15. Beauty in Resolve II

The monster leapt again, and this time Kal managed to use some of the debris to hide, but it wouldn’t last long. The manor was demolished on all sides.

He approached the tree that the creature leapt off from more than once. Its barks were torn off and its trunks were misshapen, creating a large gash. It could fall off any time.

Kal, with a bleeding arm, dripped it across the wooden boards and the broken utensils, trying to create an aspect that could move. He wasn’t a cultivator. He didn’t have their constitution nor their vitality, but he could make something.

He was, after all, a legate.

He ran toward the monster.

He created small pebbles from the iron, infused it with his blood, and threw it. The thing snapped as it flew away, being forced by his will to the monster. It could tear flesh and blood from a small distance, but it bounced off the monster’s hide.
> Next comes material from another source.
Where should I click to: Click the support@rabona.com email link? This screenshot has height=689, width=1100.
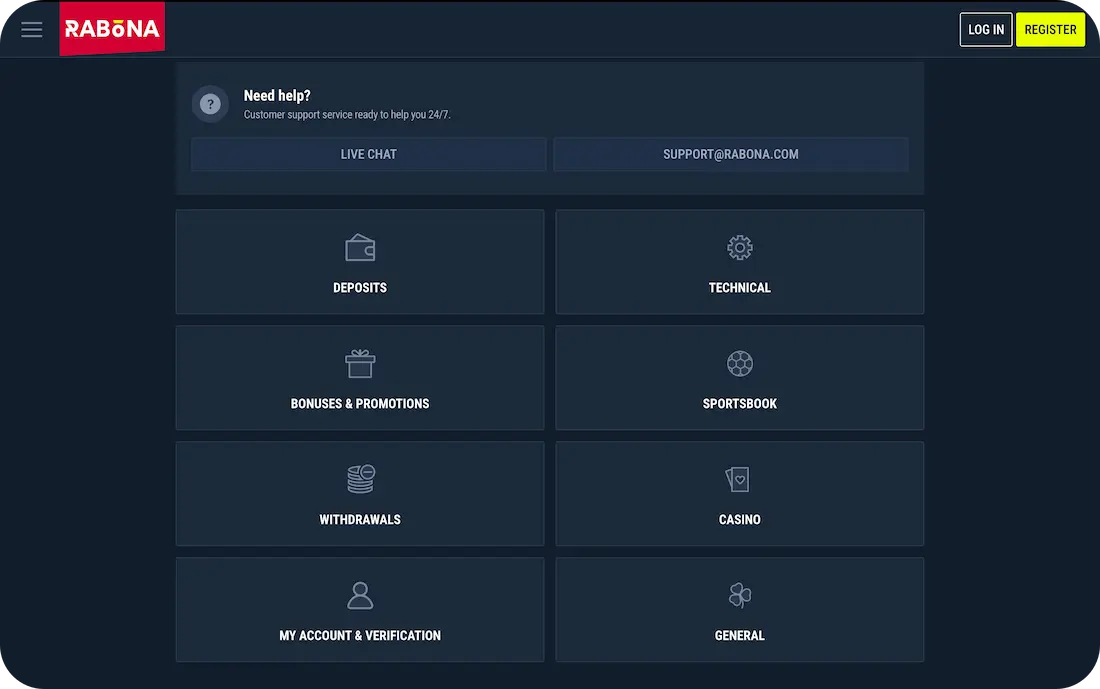pos(730,154)
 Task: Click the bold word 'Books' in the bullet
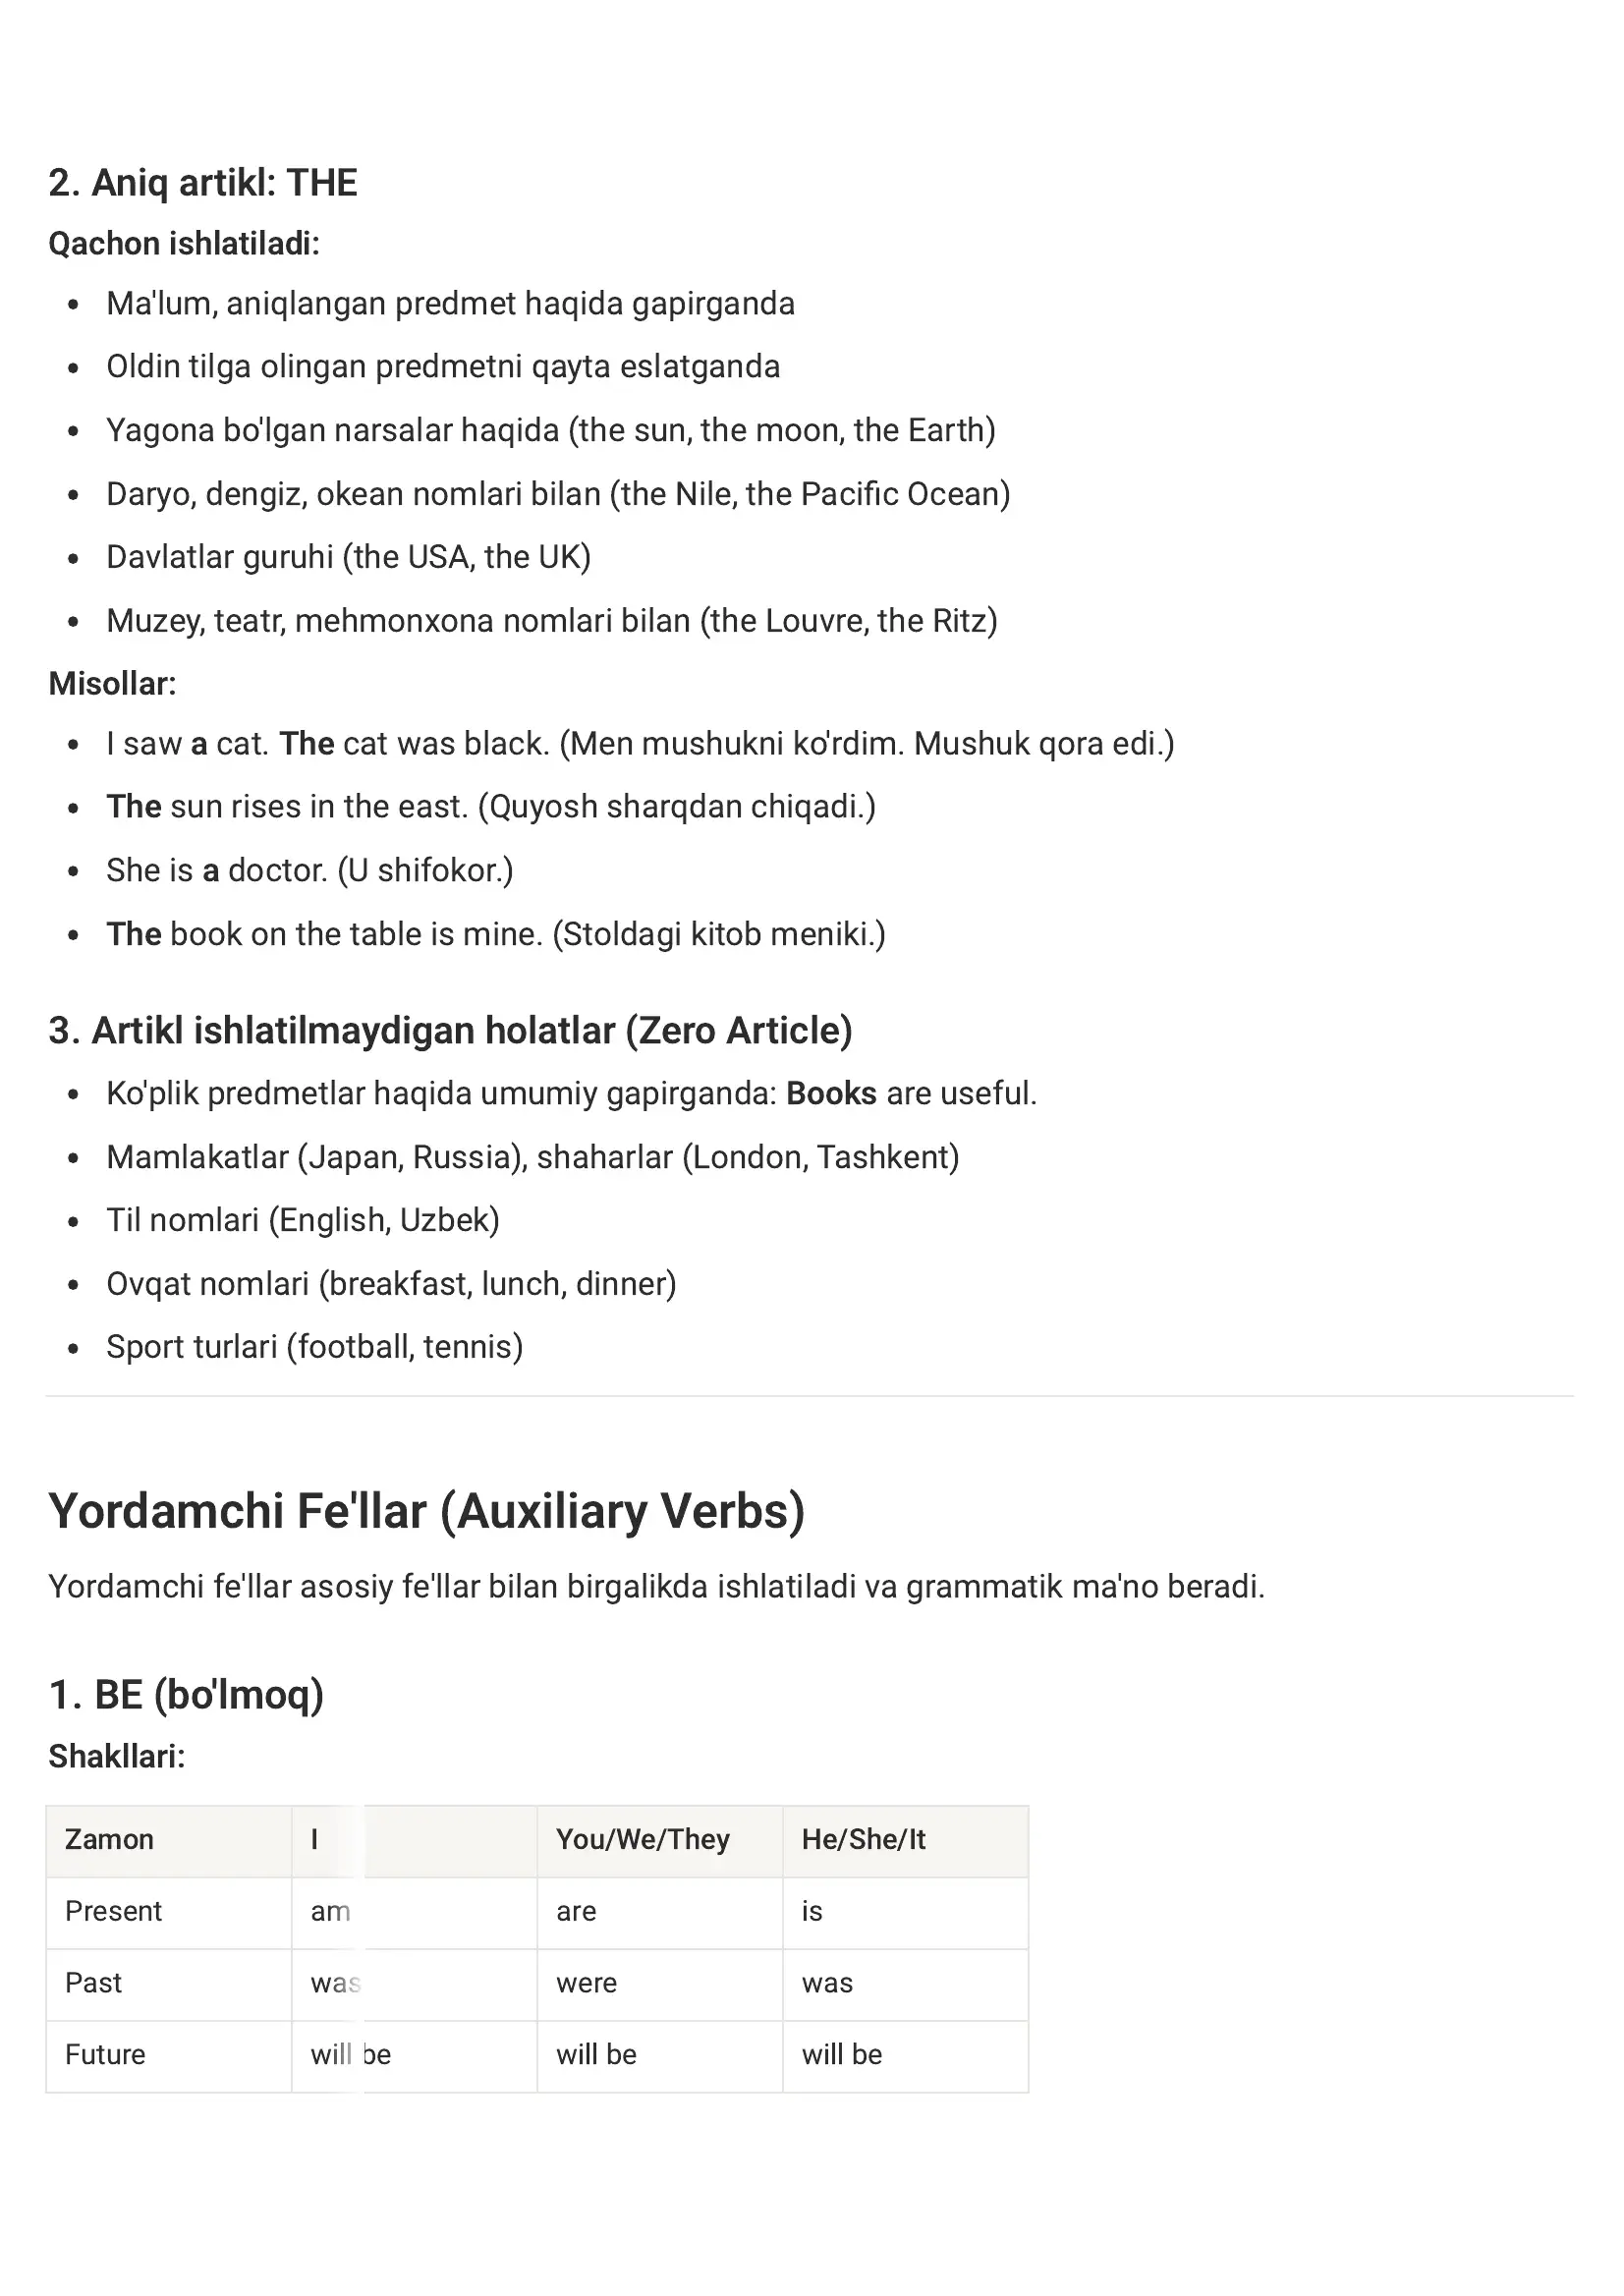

Second plan then—the moment it leaps, it would catch him, but he could predict where it would land. “Come at me!”

It leapt. He saw the maw, the rows of teeth, and its throat, lunge at him. Kal tried to dodge, but it caught his leg as it slammed against the tree.

He coughed a laugh. “Got you.”

He had commanded his aspect to break down of the trees. The creature saw it fall and was prepared to jump when Kal pulled himself so close to its face and rammed his arm into its eye. There was a crash, and barks splintered off.

Silence befell them.

Kal looked around in silence. The shock he received had allowed him to move without so much pain. But it was only when he stood up did he realize he collapsed again. He looked at his leg.

“Oh.”

The trapdoor creaked open, and Kal found himself dizzly being taken down, until, in the darkness, Pria was looking at him.

“It’s not dead. I’m going to kill it,” she said.

So he did immobilize it. He had bought enough time, but losing this much blood meant he would die soon. He could, perhaps, go into his own soul and heal himself, and he reached into his heart.

He thought about it.

Considered it, and pulled his hand back. No—Kallarius Val Sorvenn had died with his nation. He was living on borrowed time. And he didn’t want to relive his past.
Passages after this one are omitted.